-- DATA FOR THIS TASK --
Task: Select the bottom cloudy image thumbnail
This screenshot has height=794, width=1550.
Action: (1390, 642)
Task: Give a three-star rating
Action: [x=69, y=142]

-- TASK OBJECTIVE --
The response should be an exact repeat of the data above.

-- THE COMPLETED TASK --
Task: Select the bottom cloudy image thumbnail
This screenshot has height=794, width=1550.
Action: (1390, 642)
Task: Give a three-star rating
Action: [x=69, y=142]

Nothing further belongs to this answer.